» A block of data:
-=-=-
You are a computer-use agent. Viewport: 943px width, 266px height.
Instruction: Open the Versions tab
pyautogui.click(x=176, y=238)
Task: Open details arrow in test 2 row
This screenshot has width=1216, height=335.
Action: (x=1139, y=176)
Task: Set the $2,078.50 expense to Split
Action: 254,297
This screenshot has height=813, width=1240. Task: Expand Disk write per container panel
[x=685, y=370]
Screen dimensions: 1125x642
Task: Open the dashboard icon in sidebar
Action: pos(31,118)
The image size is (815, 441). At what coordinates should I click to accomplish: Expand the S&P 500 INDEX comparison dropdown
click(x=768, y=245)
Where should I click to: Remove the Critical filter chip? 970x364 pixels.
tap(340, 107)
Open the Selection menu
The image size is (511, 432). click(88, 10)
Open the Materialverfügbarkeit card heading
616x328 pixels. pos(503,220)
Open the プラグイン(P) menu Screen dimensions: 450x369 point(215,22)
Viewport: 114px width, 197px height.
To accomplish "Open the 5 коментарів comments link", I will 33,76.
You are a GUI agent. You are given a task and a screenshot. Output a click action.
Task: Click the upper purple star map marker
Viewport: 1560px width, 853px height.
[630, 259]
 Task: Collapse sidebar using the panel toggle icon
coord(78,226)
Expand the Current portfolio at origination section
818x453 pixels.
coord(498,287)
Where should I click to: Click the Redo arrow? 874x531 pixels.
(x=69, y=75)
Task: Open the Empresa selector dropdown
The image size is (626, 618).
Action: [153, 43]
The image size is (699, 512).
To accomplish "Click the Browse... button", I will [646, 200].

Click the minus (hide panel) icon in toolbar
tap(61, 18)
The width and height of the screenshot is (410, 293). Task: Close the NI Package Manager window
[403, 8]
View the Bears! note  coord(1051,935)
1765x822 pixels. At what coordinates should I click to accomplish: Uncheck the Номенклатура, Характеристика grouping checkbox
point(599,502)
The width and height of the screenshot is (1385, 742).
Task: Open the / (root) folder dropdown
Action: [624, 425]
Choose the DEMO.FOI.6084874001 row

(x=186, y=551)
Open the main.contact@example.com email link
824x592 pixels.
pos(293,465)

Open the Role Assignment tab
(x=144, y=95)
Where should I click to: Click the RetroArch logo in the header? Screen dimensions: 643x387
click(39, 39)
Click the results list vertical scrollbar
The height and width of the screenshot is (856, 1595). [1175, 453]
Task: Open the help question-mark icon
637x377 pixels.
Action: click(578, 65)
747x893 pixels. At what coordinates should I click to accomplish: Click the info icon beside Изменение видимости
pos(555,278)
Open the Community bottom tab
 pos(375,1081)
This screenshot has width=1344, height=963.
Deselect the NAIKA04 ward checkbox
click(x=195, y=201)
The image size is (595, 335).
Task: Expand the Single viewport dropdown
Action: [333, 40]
-=-=-
» Given instruction: Copy the entries line for line, from the first line through the line containing "Action: 254,297".

» Complete output:
You are a computer-use agent. Viewport: 943px width, 266px height.
Instruction: Open the Versions tab
pyautogui.click(x=176, y=238)
Task: Open details arrow in test 2 row
This screenshot has width=1216, height=335.
Action: (x=1139, y=176)
Task: Set the $2,078.50 expense to Split
Action: 254,297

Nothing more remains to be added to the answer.